La nostalgia di Evelina
Certo, c'è chi nell'occasione si commuove, anche da lontano. Ma perché emotivamente coinvolto. Come Evelina Christillin che manda un sms alla sua ex collaboratrice, "mi viene il magone a non esserci, grazie ancora per 8 anni meravigliosi"; e posso capirla, se hai lavorato bene con bella gente per tanto tempo felice, è naturale che ti manchi persino la conferenza stampa di presentazione della stagione nuova. Però ammettiamolo: la conferenza stampa di presentazione della stagione nuova (non solo dello Stabile) è di default una mappazza che stroncherebbe un rinoceronte.
La famosa barzelletta dei pomodorini
Altra memoria che mi accendono queste situazioni è - per via dei compiaciuti rendiconti e dello snocciolamento dei risultati raggiunti - la famosa barzelletta dei pomodorini.

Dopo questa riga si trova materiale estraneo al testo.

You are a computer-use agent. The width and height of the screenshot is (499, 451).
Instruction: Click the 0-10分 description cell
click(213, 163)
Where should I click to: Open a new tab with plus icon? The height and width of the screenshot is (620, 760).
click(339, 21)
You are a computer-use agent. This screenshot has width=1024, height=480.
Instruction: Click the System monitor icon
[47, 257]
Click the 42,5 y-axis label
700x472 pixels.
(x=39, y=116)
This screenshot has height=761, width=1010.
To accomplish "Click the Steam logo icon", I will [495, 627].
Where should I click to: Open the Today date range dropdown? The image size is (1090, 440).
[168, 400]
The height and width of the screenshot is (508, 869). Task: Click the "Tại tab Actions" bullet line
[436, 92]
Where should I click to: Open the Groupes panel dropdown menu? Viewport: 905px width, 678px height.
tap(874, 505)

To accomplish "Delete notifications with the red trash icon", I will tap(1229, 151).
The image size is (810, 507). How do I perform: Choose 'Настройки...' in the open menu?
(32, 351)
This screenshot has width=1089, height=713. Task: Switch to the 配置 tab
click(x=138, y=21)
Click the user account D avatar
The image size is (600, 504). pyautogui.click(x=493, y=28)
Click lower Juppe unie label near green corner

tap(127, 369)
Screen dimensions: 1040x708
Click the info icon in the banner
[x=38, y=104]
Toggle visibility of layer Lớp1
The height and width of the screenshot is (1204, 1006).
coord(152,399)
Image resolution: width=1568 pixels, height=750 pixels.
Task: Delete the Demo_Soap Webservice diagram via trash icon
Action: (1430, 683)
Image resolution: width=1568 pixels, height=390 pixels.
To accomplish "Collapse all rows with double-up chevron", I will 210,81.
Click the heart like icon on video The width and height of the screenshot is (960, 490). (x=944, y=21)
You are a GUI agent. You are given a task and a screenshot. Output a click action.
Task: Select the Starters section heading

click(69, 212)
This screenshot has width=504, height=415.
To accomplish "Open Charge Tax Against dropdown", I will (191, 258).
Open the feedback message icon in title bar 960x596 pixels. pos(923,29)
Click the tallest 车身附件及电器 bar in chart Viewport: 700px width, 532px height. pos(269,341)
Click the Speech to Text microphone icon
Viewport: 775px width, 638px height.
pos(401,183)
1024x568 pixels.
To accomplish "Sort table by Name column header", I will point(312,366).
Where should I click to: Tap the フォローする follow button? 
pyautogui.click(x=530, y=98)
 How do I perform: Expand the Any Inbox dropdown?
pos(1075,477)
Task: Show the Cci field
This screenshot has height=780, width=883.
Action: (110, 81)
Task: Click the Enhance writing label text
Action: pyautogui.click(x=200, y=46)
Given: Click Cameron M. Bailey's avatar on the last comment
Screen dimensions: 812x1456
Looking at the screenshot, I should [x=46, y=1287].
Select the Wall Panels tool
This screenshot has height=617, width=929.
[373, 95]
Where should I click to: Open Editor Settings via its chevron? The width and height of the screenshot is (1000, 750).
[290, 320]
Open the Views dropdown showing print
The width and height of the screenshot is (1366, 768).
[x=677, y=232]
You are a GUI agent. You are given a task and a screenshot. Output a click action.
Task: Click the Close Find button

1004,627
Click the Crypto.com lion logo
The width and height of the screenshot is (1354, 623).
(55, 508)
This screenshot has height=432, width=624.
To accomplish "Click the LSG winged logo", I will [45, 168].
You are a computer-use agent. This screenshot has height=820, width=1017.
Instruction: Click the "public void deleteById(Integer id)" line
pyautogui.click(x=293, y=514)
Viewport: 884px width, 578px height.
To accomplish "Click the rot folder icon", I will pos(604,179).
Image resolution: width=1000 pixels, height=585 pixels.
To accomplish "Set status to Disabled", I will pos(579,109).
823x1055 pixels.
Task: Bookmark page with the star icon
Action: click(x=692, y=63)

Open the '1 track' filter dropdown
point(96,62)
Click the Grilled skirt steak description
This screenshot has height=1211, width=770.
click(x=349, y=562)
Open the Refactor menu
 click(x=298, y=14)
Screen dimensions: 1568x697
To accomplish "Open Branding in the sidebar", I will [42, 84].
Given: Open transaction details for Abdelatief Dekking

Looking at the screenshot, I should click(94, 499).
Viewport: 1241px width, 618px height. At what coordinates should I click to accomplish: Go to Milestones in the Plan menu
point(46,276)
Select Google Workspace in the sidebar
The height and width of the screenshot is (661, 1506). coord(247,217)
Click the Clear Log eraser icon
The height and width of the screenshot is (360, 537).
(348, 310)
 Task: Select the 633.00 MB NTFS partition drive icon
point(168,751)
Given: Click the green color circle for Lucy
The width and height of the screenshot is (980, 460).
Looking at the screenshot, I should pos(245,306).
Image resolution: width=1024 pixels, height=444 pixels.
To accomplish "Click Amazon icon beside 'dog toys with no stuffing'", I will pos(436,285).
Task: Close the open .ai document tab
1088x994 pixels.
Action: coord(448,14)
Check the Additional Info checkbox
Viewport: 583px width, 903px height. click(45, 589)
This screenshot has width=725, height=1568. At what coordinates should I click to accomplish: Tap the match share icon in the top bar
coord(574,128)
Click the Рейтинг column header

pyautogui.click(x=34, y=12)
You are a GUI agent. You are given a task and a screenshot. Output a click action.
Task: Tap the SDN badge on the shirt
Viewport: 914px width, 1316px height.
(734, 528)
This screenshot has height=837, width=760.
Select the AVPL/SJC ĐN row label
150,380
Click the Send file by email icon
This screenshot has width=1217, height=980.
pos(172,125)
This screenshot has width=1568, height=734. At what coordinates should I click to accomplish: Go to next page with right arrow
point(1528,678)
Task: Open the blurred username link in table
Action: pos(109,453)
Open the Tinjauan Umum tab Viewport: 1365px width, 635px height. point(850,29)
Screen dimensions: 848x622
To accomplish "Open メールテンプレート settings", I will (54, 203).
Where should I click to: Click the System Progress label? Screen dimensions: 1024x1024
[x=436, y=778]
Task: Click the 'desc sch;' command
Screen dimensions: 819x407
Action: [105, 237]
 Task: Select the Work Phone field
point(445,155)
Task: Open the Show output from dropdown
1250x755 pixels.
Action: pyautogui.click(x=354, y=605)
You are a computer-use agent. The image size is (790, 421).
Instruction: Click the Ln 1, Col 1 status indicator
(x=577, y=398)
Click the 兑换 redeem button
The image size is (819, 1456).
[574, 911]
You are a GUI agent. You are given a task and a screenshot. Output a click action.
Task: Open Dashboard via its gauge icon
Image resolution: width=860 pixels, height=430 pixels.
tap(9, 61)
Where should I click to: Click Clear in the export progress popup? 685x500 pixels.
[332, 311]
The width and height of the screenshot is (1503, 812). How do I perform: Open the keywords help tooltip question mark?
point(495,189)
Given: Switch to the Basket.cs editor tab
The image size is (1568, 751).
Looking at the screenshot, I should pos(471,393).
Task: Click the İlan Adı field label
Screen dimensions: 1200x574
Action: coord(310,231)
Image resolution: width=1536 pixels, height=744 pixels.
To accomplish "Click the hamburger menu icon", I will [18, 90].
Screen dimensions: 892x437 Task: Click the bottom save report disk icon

Non conoscete la barzelletta dei pomodorini? Ve la faccio breve: c'è questo campo di pomodorini sul quale sorge il sole. Ai primi raggi i pomodorini si svegliano e cominciano a gridare "oh, che meraviglia, siamo dei pomodorini belli e rossi, il sole ci bacia perché siamo freschi e succosi, noi siamo dei bei pomodorini, trullalà!". Nel campo dei pomodorini c'è anche un grosso e lutulento stronzo che dorme ronfando pesantemente. Ai gridolini di gioia dei pomodorini lo stronzo si sveglia, si guarda attorno con aria scocciata, e comincia a borbottare: "Io sono un pomodorino, sono bello e rosso, il sole mi bacia perché sono fresco e succoso...". I pomodorini si tacciono, lo squadrano con disprezzo e gridano: "Ma quale pomodorino? Tu sei uno stronzo!". E lo stronzo risponde: "Lo so: ma è mezz'ora che voi fate gli stronzi, avrò ben il diritto di fare io il pomodorino per cinque minuti?".
Insomma, cullato dai discorsi e dai bravo bene bis, io mi sentivo come lo stronzo, stamattina. Forse perché lo sono, non so.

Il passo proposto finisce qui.